• _Task requirements_: From the line that contains "Where should I click to: Focus" down to the last line of the entries, repeat every line exactly. Do not carry over the pictures.

• _Stored records_:
%%

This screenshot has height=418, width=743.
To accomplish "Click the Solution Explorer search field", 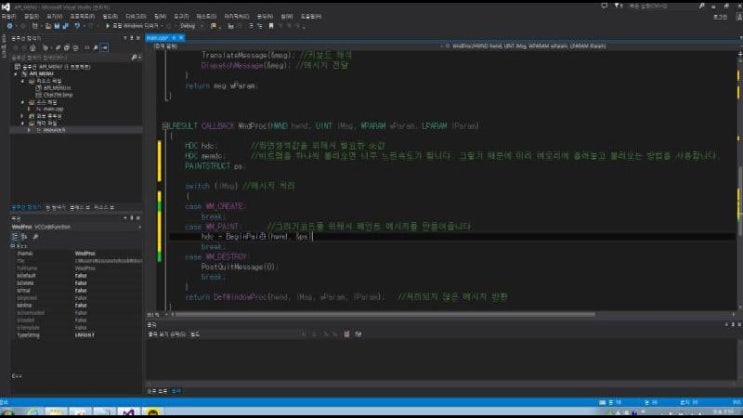I will pyautogui.click(x=65, y=56).
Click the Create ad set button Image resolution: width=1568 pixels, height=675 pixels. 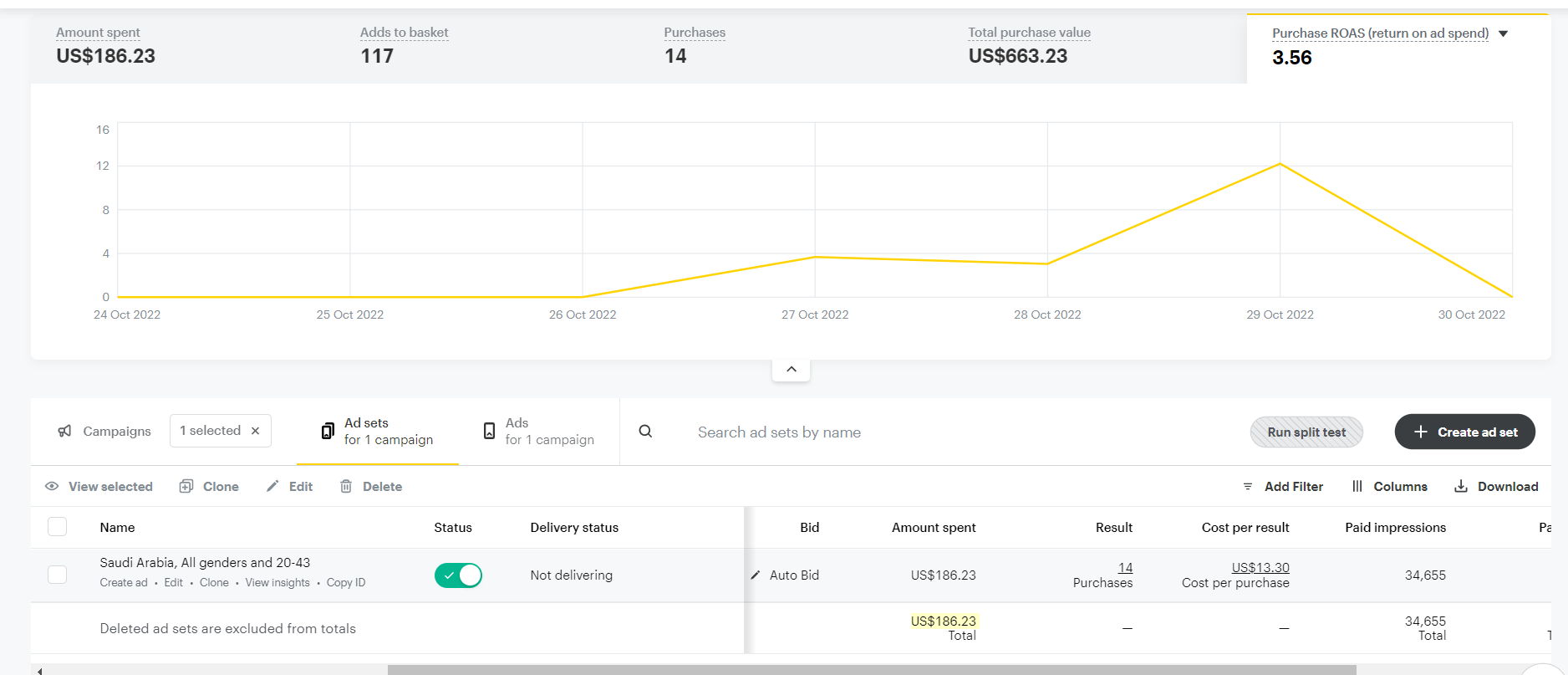[x=1464, y=432]
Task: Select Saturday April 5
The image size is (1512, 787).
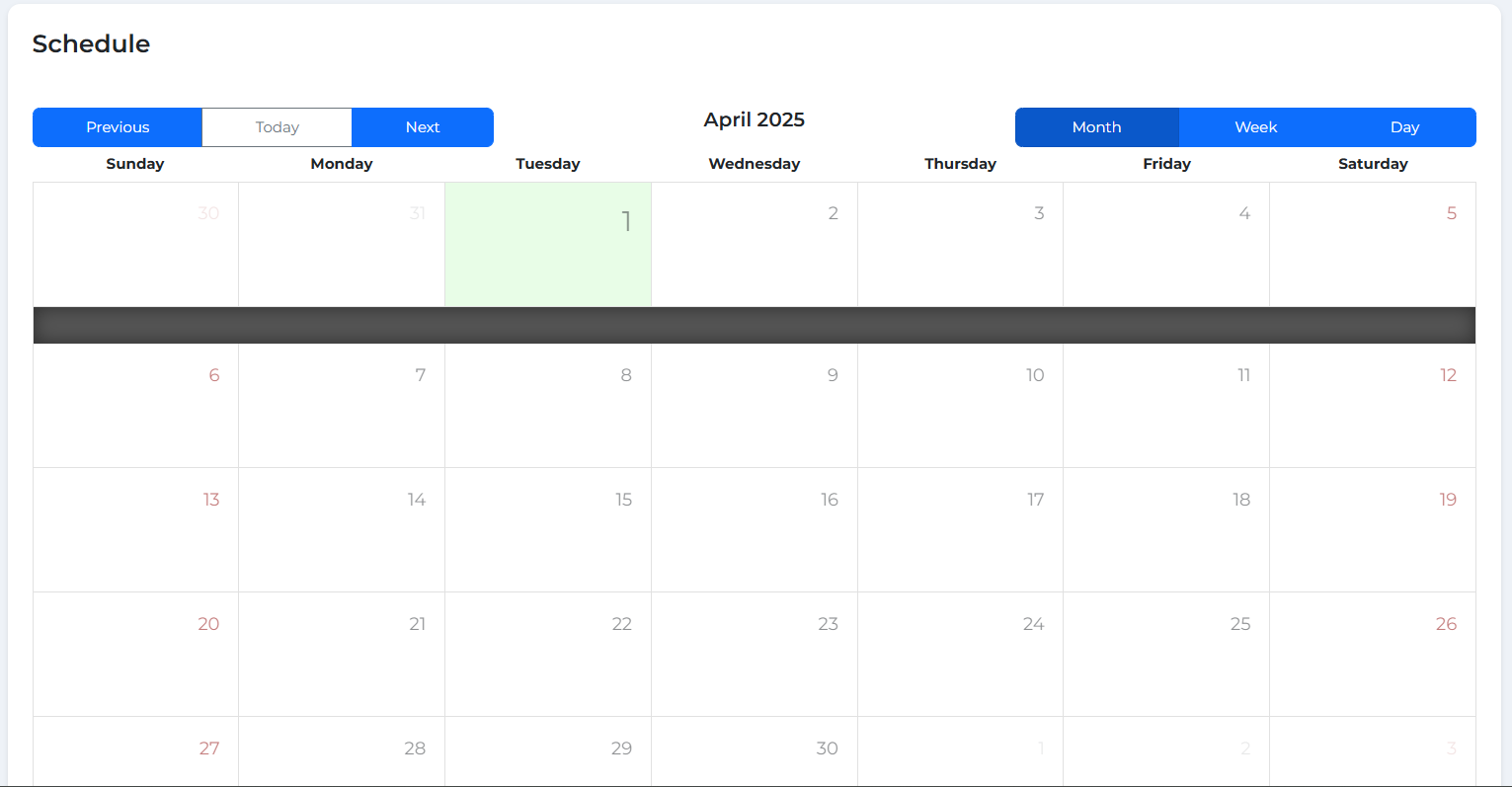Action: coord(1373,244)
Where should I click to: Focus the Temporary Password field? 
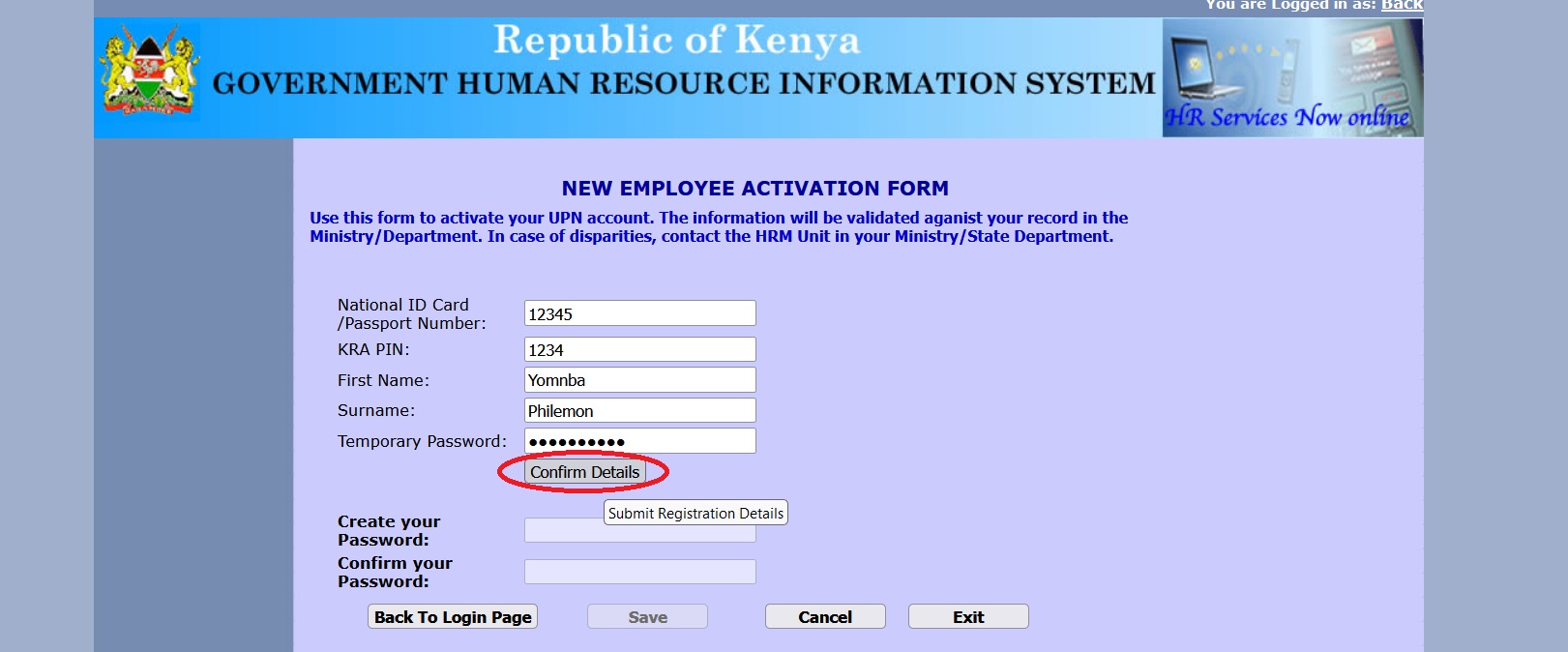639,441
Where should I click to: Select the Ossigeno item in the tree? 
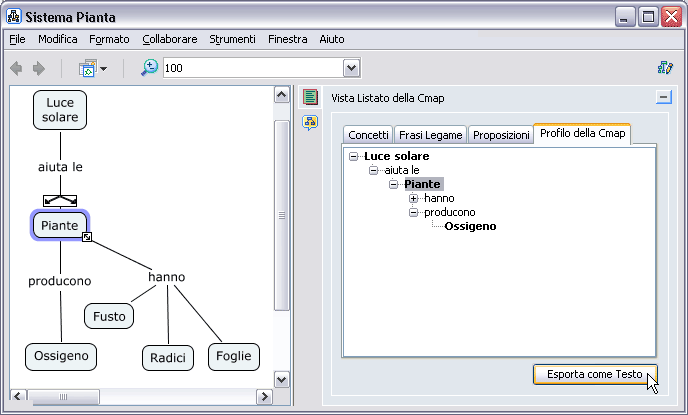point(470,226)
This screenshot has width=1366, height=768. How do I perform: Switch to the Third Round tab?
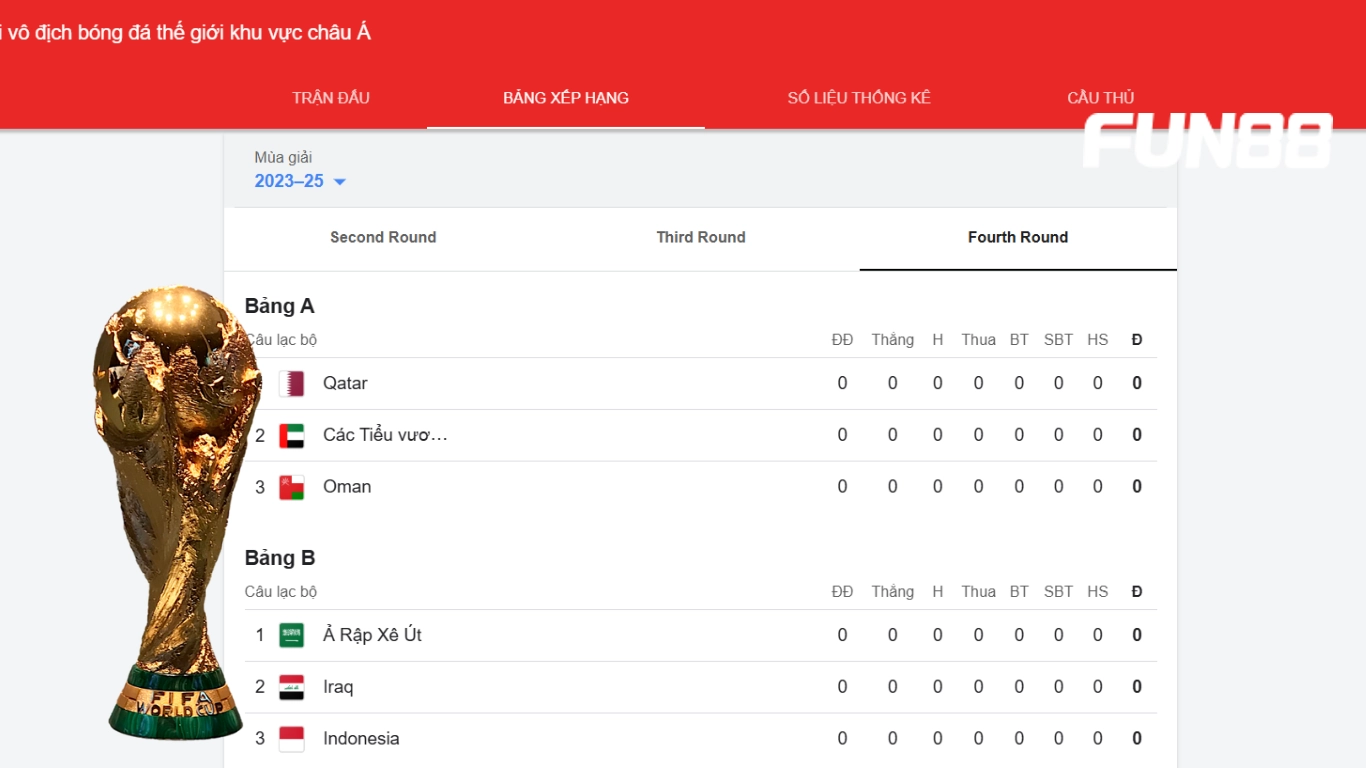coord(701,237)
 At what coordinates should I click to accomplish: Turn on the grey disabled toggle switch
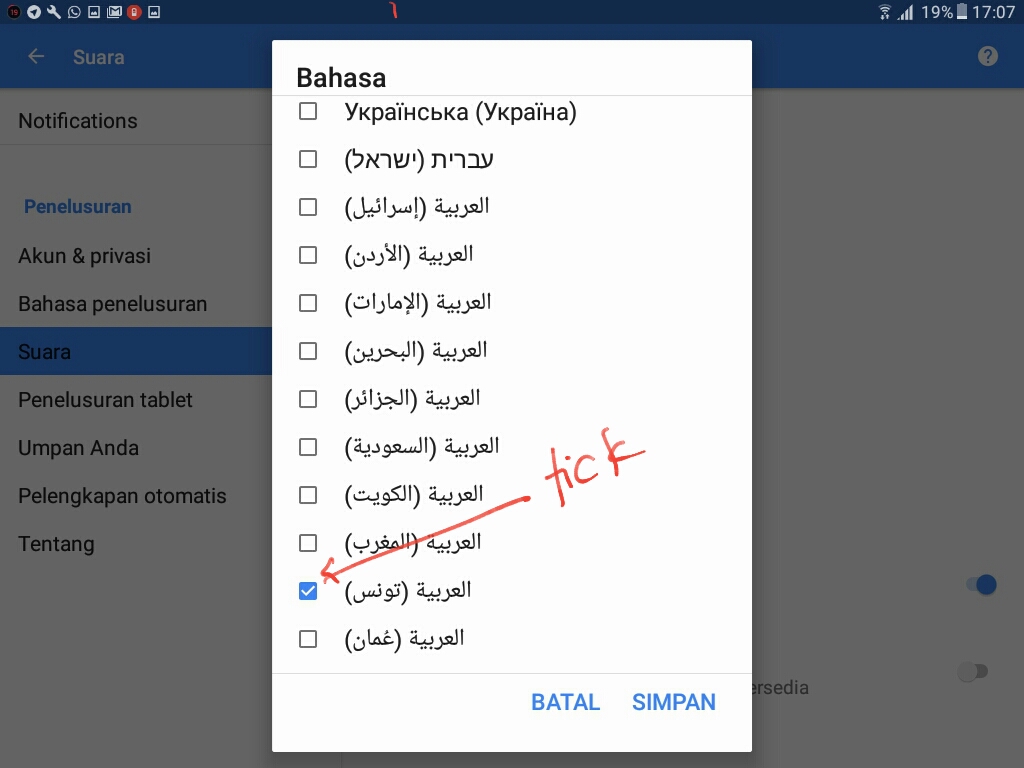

%%

• _Exercise output_:
Where should I click to: Focus the Temporary Password field? 
639,441
Where should I click to: Select the Ossigeno item in the tree? 
point(470,226)
This screenshot has width=1366, height=768. How do I perform: Switch to the Third Round tab?
coord(701,237)
 At what coordinates should I click to accomplish: Turn on the grey disabled toggle switch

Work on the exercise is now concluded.